If you are interested in conducting a hypothesis test (i.e. addressing the question *“is the slope significantly different from 0”*) you will likely want to check the residuals for normality since this is an assumption made when computing a confidence interval and a p-value. We’ll make use of `geom_qq`

and `geom_qq_line`

to compare the residuals to a normal distribution.

```
ggplot(df, aes(sample = residuals2)) + geom_qq(distribution = qnorm) +
geom_qq_line(distribution = qnorm, col = "blue")
```

Here, the residuals seem to stray a little from a normal distribution.
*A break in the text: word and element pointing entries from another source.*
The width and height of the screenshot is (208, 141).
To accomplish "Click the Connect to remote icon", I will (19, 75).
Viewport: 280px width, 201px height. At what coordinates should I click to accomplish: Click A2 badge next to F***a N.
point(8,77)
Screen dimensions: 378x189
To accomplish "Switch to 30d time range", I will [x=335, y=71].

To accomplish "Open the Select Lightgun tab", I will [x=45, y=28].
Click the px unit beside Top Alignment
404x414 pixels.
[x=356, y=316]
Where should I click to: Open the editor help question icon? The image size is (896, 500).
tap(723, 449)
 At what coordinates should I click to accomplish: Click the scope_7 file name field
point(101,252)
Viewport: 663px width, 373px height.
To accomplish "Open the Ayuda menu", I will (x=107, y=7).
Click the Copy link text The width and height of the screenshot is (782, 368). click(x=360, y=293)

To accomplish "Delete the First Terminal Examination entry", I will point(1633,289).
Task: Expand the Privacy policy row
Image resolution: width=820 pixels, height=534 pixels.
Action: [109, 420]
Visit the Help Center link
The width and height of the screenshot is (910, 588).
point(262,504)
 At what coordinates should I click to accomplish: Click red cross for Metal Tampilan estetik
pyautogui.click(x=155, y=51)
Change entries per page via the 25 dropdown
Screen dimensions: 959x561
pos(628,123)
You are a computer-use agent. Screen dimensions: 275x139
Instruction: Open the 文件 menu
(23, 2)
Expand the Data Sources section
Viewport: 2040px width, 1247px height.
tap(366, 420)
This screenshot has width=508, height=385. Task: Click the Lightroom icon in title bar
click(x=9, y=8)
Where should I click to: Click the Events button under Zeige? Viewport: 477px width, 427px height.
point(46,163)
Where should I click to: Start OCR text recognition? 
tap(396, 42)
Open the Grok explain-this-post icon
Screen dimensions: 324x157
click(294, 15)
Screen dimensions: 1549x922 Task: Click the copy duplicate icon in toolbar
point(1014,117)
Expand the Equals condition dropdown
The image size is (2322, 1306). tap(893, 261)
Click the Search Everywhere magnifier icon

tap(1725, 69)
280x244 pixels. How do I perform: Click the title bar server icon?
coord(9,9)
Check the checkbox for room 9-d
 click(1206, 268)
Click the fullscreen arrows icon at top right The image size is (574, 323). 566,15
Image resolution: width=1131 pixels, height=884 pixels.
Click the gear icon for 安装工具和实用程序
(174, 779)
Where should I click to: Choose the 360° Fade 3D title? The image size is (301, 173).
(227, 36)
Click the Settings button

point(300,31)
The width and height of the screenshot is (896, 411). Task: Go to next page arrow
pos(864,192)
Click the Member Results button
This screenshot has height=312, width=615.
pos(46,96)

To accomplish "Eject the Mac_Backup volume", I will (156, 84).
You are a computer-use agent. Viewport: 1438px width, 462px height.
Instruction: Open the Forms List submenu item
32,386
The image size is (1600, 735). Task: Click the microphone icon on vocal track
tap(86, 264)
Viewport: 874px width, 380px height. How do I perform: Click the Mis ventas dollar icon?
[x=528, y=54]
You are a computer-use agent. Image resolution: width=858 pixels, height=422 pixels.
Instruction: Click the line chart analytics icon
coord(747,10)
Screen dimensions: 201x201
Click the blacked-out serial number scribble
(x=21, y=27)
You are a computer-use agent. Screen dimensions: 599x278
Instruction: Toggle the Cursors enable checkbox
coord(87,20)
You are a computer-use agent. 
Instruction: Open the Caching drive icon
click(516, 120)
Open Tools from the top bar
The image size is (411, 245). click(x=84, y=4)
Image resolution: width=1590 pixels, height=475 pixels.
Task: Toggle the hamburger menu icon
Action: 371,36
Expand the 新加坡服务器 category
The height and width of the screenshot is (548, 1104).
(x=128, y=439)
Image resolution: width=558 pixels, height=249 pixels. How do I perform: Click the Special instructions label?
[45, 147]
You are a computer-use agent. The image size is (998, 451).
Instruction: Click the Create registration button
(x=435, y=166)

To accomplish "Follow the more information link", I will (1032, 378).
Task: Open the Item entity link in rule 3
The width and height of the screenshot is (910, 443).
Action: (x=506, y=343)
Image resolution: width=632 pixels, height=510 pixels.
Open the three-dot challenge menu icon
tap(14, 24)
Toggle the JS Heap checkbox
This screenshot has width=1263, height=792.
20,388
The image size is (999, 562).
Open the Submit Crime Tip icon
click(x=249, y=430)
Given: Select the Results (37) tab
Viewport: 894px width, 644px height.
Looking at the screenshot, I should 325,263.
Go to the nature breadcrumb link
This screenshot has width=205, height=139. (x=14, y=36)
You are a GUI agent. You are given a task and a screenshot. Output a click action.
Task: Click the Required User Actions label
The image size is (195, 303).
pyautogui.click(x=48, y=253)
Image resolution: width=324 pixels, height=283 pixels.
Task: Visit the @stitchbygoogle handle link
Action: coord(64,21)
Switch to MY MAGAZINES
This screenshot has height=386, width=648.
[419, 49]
The monotone spread can be problematic if we are to characterize the spread of `cp.ratio`

as being the same across all values of `area`

. To remedy this, we can re-express the `cp.ratio`

values. Ratios are good candidates for log transformation. We will therefore fit a new linear model to the data after transforming the y-value.

```
df.log <- data.frame( area = df$area, cp.ratio.log = log(df$cp.ratio))
M3 <- lm(cp.ratio.log ~ area, dat = df.log)
```

Next, let’s plot the transformed data and add the fitted line.

```
ggplot(df.log, aes(x = area, y = cp.ratio.log)) + geom_point() +
geom_smooth(method = "lm", se = FALSE)
```

At first glance, the log transformation seems to have done a good job at straightening the batch of values. Next, let’s look at the residual dependence plot.

```
df.log$residuals <- residuals(M3)
ggplot(df.log, aes(x = area, y = residuals)) + geom_point() +
stat_smooth(method = "loess", se = FALSE, span = 1,
method.args = list(degree = 1) )
```

Logging the y values has eliminated the residual’s dependence on `area`

. Next, let’s assess homogeneity in the residuals using the s-l plot.

```
sl3 <- data.frame( std.res = sqrt(abs(residuals(M3))),
fit = predict(M3))
ggplot(sl3, aes(x = fit, y = std.res)) + geom_point() +
stat_smooth(method ="loess", se = FALSE, span = 1,
method.args=list(degree = 1) )
```

We do not observe a systematic increase in spread, the log transformation seems to have removed the monotone spread.

Finally, we’ll check for normality of the residuals.

```
ggplot(df.log, aes(sample = residuals)) + geom_qq(distribution = qnorm) +
geom_qq_line(distribution = qnorm, col = "blue")
```

An added benefit of re-expressing the data seems to be a slight improvement in the normality of the residuals.